• _PROBLEM TO SOLVE_:
Reproduce the lines below, substituting "headline" for every occurrence of "heading" and leaving everything else unchanged. Omit the pictures from your answer.

## Begin EXCERPTED RECORDS

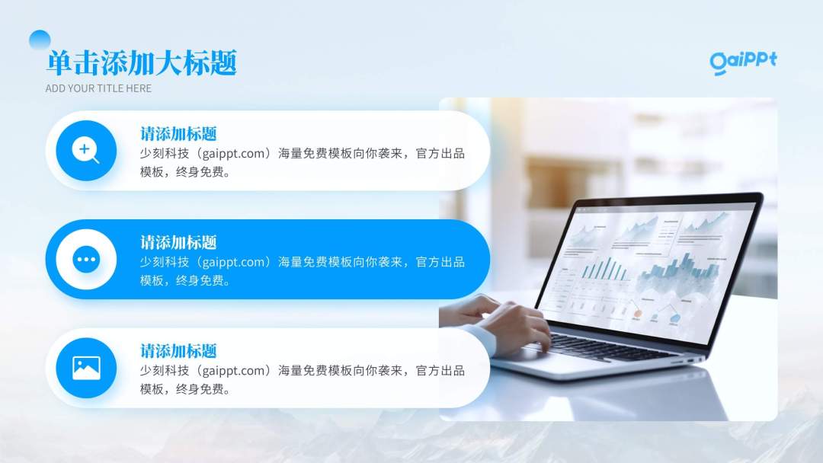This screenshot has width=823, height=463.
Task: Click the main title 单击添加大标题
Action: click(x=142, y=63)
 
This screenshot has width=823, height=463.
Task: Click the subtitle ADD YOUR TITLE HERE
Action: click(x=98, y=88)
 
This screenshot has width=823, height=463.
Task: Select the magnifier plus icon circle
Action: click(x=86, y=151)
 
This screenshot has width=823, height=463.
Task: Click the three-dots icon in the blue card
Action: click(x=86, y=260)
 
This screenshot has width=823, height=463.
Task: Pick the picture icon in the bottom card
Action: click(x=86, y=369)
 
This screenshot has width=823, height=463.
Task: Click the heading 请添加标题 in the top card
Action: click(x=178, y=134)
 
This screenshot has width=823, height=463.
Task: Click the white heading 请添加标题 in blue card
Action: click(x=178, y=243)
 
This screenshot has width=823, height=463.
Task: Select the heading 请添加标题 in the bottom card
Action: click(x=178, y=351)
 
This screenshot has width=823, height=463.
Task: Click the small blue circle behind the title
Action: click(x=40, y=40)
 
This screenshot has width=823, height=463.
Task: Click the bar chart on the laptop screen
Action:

## End EXCERPTED RECORDS

• _FINISHED ANSWER_:
This screenshot has width=823, height=463.
Task: Click the main title 单击添加大标题
Action: click(x=142, y=63)
 
This screenshot has width=823, height=463.
Task: Click the subtitle ADD YOUR TITLE HERE
Action: click(x=98, y=88)
 
This screenshot has width=823, height=463.
Task: Select the magnifier plus icon circle
Action: click(x=86, y=151)
 
This screenshot has width=823, height=463.
Task: Click the three-dots icon in the blue card
Action: click(x=86, y=260)
 
This screenshot has width=823, height=463.
Task: Pick the picture icon in the bottom card
Action: click(x=86, y=369)
 
This screenshot has width=823, height=463.
Task: Click the headline 请添加标题 in the top card
Action: click(x=178, y=134)
 
This screenshot has width=823, height=463.
Task: Click the white headline 请添加标题 in blue card
Action: click(x=178, y=243)
 
This screenshot has width=823, height=463.
Task: Select the headline 请添加标题 in the bottom card
Action: click(x=178, y=351)
 
This screenshot has width=823, height=463.
Task: Click the small blue circle behind the title
Action: click(x=40, y=40)
 
This screenshot has width=823, height=463.
Task: Click the bar chart on the laptop screen
Action:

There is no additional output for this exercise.